ARTIGO:
Nesse texto, Debord comenta a antiga afirmação de que o deserto é monoteísta, questionando se “seria ilógico ou desprovido de interesse a constatação de que o distrito de Paris, entre a Praça Contrescarpe e a rua l’Arbalète conduz ao ateísmo, ao esquecimento e a desorientação das influências habituais?”
Para mim a Av. Marechal Campos muitas vezes provocou-me essas influências, atravessá-la ou cruzá-la trás sempre uma sensação de perigo. A desorientação que essa avenida me provoca já me pôs em 3 ou 4 situações de risco.
A existência desses micro-climas vem intrigando diversas pessoas e provocando nelas os mais diversos tipos de reações. Na literatura Dostoievski afirma que São Petersburgo é uma cidade meditativa e que Paris é assombrosa (Notas de inverno sobre impressões de verão). Thomas De Quincey n’As confissões de um comedor de ópio procura uma passagem para o noroeste em Londres e percebe que a cidade pode ser um labirinto, onde a pessoa que ele procura poderia estar a poucos metros dele sem que ele conseguisse encontrá-la, os exemplos são muitos e, vários são experimentados inicialmente através da experiência de caminhar pela cidade. A caminhada é quem escreve as primeiras linhas nas consciências desses escritores.
A deriva
A deriva é um estudo e um jogo ao mesmo tempo, um estudo porque funciona como instrumento de análise da cidade, não existe uma interface “atravessadora” entre o derivante e a cidade. Não pode se sentir o clima de um bairro no ar condicionado, tão pouco se guiar pelas impressões através das rotas pré-estabelecidas dos coletivos. Mas ao contrario do significado que vem no dicionário, a deriva, pelo menos a de origem situacionista, não é simplesmente andar sem destino. Não existem jogos sem regras, na definição de Huizinga jogo é “uma atividade voluntária exercida dentro de certos e determinados limites de tempo e espaço, segundo regras livremente consentidas, mas absolutamente obrigatórias, dotado de um fim em si mesmo, acompanhado de um sentimento de tensão e alegria e de uma consciência de ser diferente de vida cotidiana.”
Com essa definição de limites, regras e sentimentos de tensão e alegria, a deriva situacionista estudou bairros, cidades e ideias urbanistas. Sua influência vai desde o revolucionário grupo Provos até o orçamento participativo das cidades capitalistas democráticas. O Urbanismo Unitário também serviu para diversas intrigas dentro do grupo.
Alguns membros do Coletivo Expurgação experimentam com a deriva e o resultado disso são desde pensamentos, conversas, intervenções até pesquisas e experimentos. É o caso do Chicow que fez da deriva uma ferramenta e das experiências e resultados o trabalho de conclusão do curso de Desenho Industrial.
Mapeamento e vigilância
Não tem mais um cm² não fotografado sobre a terra. O que os satélites não monitoram, as câmeras de vigilância e as portáteis de civis se encarregam de vigiar ainda mais de perto. O céu e a terra estão sendo gravados, mas um senso de história escapa cada vez mais às mentes, a memória esvai do cérebro, para morar em todo tipo de registro externo. Nunca arquivamos tanto bytes! Mas ainda fazemos história, quando não servimos ao espetáculo moderno.

Registros de localização de palavras e elementos:
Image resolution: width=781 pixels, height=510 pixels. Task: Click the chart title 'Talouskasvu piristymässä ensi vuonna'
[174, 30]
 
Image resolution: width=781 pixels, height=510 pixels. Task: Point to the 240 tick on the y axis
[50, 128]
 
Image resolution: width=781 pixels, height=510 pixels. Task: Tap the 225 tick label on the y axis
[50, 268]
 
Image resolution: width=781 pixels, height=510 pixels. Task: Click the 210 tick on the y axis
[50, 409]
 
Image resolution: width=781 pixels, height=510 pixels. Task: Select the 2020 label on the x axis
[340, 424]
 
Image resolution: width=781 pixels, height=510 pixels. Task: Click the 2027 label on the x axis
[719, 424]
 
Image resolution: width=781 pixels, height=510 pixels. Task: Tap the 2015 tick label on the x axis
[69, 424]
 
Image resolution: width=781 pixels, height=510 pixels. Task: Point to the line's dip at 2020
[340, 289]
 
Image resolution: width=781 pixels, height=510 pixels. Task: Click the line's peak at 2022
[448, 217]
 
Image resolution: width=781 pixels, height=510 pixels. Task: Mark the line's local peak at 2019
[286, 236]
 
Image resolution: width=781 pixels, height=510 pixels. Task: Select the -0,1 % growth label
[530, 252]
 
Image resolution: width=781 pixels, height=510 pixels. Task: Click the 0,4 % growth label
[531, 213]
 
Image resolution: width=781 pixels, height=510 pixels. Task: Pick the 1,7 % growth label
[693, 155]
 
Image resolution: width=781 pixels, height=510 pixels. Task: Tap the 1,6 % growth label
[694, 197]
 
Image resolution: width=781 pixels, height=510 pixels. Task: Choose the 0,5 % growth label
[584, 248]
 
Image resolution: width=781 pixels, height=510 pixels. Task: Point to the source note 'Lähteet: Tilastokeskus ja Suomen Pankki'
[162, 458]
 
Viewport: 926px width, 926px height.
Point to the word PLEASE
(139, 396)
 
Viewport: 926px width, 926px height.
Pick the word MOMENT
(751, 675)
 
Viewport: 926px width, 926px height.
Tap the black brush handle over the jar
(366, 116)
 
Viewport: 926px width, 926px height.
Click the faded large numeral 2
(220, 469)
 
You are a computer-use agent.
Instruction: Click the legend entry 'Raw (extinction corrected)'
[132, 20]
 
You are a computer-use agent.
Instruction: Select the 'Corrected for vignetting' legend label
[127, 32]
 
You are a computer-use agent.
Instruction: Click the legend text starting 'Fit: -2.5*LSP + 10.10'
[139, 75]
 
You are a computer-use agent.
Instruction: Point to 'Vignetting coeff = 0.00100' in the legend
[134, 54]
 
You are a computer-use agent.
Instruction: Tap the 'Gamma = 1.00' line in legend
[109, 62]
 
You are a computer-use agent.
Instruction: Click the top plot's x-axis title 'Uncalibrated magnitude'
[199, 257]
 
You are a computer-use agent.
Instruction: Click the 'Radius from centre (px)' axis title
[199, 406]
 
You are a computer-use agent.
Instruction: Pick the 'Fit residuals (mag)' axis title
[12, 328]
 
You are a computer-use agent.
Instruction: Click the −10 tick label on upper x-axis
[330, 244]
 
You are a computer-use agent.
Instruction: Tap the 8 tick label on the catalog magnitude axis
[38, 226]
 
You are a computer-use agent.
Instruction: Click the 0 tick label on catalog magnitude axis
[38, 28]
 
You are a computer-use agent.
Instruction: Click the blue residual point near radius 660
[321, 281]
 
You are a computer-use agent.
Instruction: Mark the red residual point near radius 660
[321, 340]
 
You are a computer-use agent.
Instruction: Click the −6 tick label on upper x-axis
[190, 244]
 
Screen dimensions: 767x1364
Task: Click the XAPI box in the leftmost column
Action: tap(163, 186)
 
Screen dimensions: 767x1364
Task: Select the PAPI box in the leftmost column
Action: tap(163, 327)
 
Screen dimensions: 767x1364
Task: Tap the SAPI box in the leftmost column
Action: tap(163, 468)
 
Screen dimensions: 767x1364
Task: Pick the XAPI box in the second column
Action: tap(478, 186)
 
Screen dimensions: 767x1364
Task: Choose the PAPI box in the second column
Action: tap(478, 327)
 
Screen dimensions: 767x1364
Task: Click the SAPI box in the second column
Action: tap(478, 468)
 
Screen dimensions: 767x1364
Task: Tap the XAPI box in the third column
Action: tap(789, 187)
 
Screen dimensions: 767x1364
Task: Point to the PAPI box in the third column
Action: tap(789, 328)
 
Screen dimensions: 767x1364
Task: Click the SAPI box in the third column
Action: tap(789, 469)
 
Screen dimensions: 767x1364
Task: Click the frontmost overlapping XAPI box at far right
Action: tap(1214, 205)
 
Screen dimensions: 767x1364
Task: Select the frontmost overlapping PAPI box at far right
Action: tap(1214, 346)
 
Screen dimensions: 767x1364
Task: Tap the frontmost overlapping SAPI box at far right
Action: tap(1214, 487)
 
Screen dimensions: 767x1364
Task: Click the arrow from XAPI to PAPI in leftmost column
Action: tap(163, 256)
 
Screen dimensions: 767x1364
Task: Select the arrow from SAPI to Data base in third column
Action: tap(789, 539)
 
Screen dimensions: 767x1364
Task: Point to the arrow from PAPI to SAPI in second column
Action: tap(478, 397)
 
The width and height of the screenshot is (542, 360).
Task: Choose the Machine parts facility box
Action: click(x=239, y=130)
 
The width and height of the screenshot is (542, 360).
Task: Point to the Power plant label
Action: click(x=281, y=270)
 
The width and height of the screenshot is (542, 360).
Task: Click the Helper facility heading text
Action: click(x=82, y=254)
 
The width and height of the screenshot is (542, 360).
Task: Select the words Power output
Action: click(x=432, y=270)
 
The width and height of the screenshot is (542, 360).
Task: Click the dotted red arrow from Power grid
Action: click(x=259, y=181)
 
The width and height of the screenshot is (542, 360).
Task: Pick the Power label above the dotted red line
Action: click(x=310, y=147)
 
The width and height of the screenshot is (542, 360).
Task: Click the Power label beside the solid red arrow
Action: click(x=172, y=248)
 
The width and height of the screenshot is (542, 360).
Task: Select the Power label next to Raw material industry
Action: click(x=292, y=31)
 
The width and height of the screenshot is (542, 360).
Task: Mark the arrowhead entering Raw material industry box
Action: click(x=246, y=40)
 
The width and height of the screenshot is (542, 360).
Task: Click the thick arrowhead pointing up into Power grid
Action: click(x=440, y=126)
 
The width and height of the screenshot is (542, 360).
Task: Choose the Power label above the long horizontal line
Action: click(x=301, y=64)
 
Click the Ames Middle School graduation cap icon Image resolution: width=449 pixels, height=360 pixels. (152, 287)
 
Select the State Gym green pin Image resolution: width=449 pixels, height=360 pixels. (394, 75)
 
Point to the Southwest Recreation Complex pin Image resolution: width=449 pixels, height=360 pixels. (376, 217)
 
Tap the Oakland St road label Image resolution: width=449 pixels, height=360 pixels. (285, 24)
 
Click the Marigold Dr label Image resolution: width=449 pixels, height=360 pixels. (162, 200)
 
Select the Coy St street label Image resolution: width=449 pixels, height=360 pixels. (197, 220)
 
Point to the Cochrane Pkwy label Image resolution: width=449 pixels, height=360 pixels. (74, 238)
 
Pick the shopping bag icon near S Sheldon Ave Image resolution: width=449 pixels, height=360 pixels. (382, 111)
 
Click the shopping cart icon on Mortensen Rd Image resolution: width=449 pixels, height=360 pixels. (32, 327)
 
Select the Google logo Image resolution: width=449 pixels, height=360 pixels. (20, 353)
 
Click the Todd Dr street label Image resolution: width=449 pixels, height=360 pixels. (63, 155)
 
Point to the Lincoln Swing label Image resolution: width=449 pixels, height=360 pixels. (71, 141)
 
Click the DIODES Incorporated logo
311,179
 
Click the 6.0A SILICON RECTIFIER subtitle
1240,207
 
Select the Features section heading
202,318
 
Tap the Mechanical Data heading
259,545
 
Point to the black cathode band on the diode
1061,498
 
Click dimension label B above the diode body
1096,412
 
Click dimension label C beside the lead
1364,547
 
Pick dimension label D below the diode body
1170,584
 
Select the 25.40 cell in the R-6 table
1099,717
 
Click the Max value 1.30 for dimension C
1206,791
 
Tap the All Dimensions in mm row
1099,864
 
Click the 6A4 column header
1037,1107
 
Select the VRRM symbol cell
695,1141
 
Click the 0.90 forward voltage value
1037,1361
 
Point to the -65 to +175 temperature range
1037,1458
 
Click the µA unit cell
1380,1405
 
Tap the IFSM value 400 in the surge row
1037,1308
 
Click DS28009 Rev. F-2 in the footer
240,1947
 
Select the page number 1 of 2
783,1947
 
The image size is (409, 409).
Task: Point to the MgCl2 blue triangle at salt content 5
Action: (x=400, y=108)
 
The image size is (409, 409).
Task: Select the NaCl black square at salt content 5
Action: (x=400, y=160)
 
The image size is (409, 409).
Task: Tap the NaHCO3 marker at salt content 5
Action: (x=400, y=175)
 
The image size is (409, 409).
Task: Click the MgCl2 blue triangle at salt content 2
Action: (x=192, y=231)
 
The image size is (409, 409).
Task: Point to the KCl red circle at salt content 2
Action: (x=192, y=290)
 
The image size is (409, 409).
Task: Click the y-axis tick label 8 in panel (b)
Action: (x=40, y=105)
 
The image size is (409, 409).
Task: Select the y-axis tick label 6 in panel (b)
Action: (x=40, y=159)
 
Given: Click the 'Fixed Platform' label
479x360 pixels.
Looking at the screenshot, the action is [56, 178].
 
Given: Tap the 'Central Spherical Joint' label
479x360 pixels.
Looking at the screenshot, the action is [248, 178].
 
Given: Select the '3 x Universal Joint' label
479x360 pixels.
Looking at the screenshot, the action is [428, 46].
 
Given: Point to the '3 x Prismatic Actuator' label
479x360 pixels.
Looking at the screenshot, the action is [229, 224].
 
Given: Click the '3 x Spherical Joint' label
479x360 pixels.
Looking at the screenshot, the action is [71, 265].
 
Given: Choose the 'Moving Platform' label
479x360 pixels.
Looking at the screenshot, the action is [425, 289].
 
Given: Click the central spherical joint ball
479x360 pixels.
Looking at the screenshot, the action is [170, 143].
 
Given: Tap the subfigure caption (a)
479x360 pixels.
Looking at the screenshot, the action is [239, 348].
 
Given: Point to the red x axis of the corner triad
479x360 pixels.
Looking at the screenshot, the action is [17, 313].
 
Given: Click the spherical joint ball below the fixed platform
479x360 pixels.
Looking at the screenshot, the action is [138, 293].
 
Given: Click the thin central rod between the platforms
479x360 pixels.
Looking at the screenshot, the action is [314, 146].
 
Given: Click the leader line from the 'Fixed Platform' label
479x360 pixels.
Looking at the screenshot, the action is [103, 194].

LISTA DE TAREFAS:
A) Como Dostoievski caracteriza São Petersburgo, segundo o artigo?
B) Liste todas as pessoas citadas nominalmente no artigo.

SOLUÇÕES DOS EXERCÍCIOS:
A) Como uma cidade meditativa.

B) Debord, Dostoievski, Thomas De Quincey, Huizinga e Chicow.